Converter that tokenizes text and stores each token ID in a separate column.

Parameters

model_name : string, default=bert-base-uncased
Name of the pre-trained tokenizer model
max_length : integer, default=512
Maximum sequence length for tokenization
batch_size : integer, default=32
Number of samples to process at once
device : string, default=cpu
Device to use for computation

Methods

changes_row_count(self) -> 'bool'

Defined on BaseConverter

Indicate whether this converter changes the number of dataset rows.

Returns

bool
True if the converter may add or remove rows, False otherwise.

fit(self, x: 'DashAIDataset', y: 'DashAIDataset' = None) -> Type[DashAI.back.converters.base_converter.BaseConverter]

Defined on HuggingFaceWrapper

Validate the input dataset and load the HuggingFace model.

Parameters

x : DashAIDataset
Input dataset whose columns must all be string-typed.
y : DashAIDataset or None, optional
Ignored. Present for API compatibility. Default None.

Returns

HuggingFaceWrapper
The fitted converter instance (self).

get_metadata(cls) -> 'Dict[str, Any]'

Defined on BaseConverter

Get metadata for the converter, used by the DashAI frontend.

Parameters

cls : type
The converter class (injected automatically by Python for classmethods).

Returns

Dict[str, Any]
Dictionary containing display name, short description, image preview path, category, icon, color, and whether the converter is supervised.

get_output_type(self, column_name: str = None) -> DashAI.back.types.dashai_data_type.DashAIDataType

Defined on HuggingFaceWrapper

Return the DashAI data type produced for the given output column.

Parameters

column_name : str or None, optional
Name of the output column whose type is requested. Default None.

Returns

DashAIDataType
The DashAI type assigned to the output column.

get_schema(cls) -> dict

Defined on ConfigObject

Generates the component related Json Schema.

Returns

dict
Dictionary representing the Json Schema of the component.

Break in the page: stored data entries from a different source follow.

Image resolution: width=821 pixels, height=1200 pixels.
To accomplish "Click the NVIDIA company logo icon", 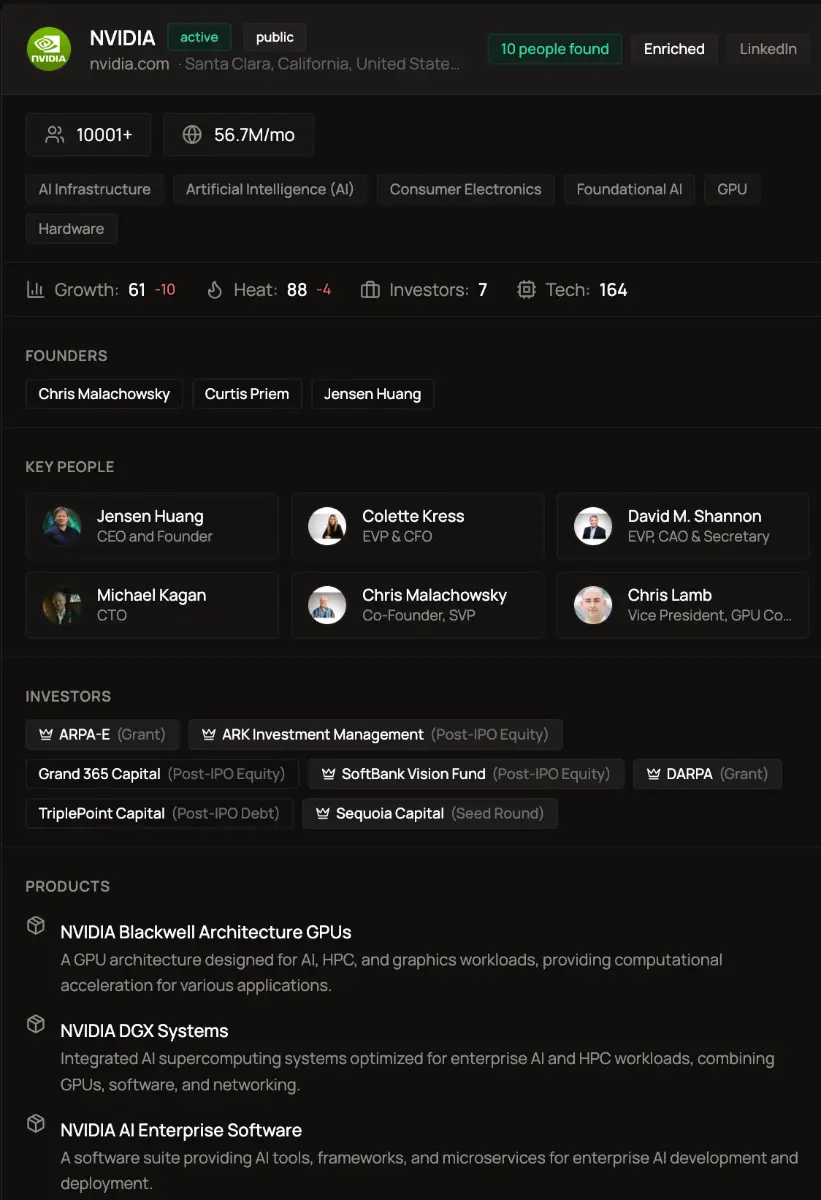I will click(48, 48).

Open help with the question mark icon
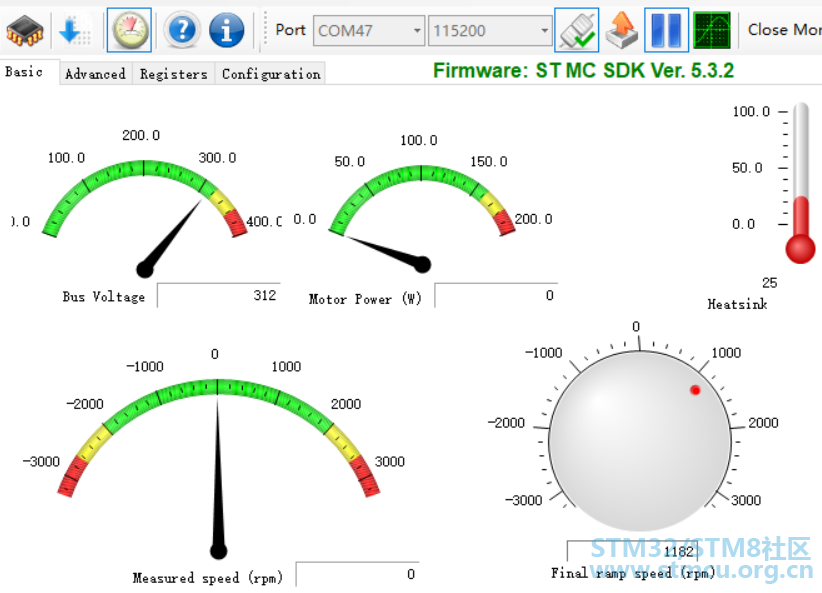click(182, 30)
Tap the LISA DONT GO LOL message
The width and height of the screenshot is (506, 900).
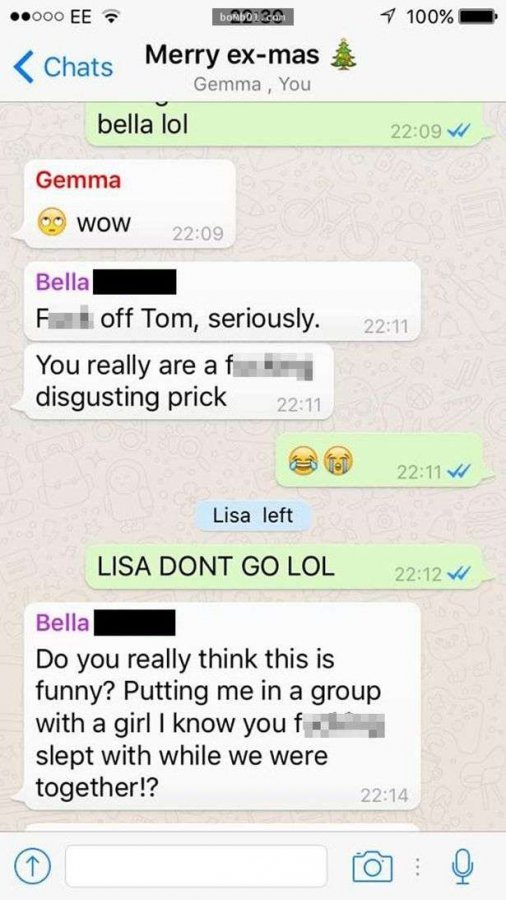click(285, 567)
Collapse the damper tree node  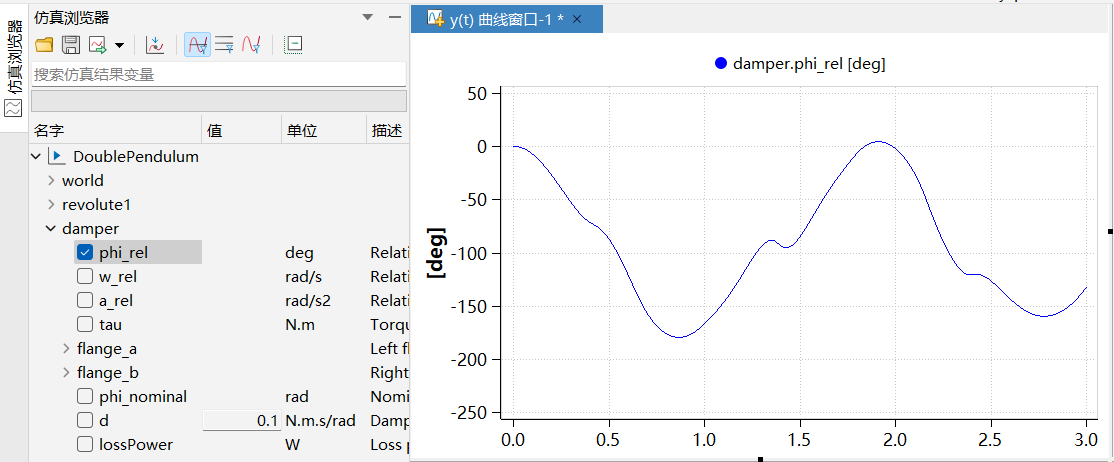point(51,229)
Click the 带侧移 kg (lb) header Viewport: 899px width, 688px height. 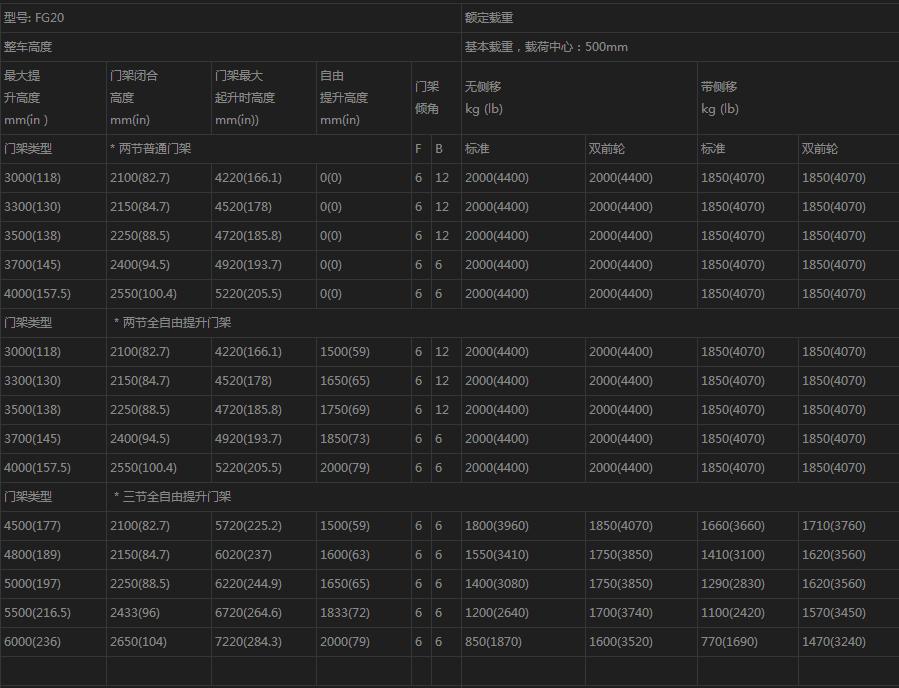[x=720, y=98]
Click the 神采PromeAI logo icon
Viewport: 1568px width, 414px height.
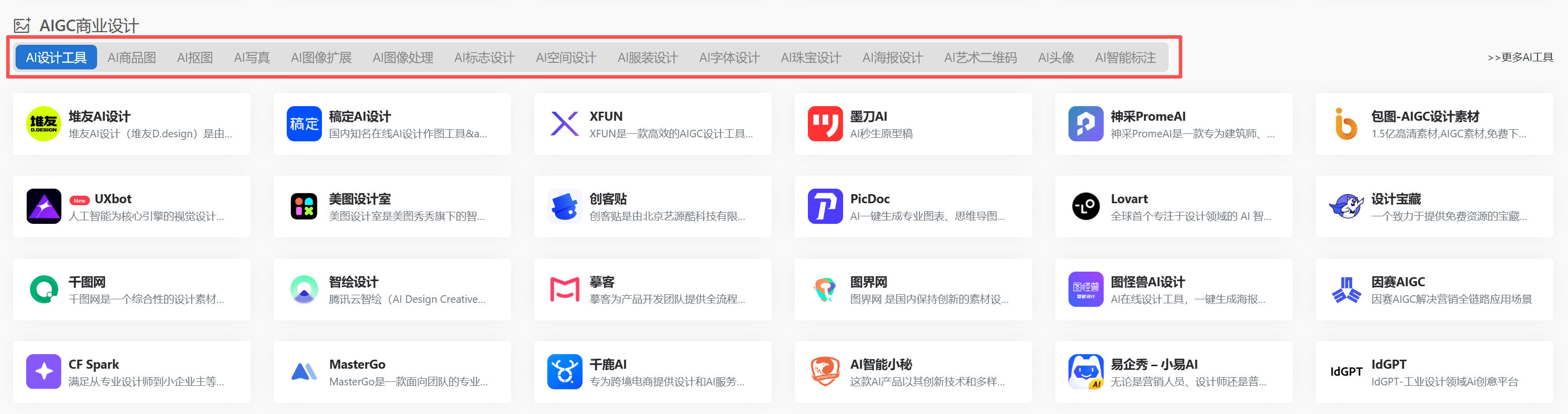coord(1085,124)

transform(self, x: 'DashAIDataset', y: 'DashAIDataset' = None) -> 'DashAIDataset'

Defined on HuggingFaceWrapper

Transform the input dataset by running inference in batches.

Parameters

x : DashAIDataset
The dataset to transform. Must have been fitted first.
y : DashAIDataset or None, optional
Ignored. Present for API compatibility. Default None.

Returns

DashAIDataset
Transformed dataset with output types set per column.

validate_and_transform(self, raw_data: dict) -> dict

Defined on ConfigObject

It takes the data given by the user to initialize the model and returns it with all the objects that the model needs to work.

Parameters

raw_data : dict
A dictionary with the data provided by the user to initialize the model.

Returns

dict
A validated dictionary with the necessary objects.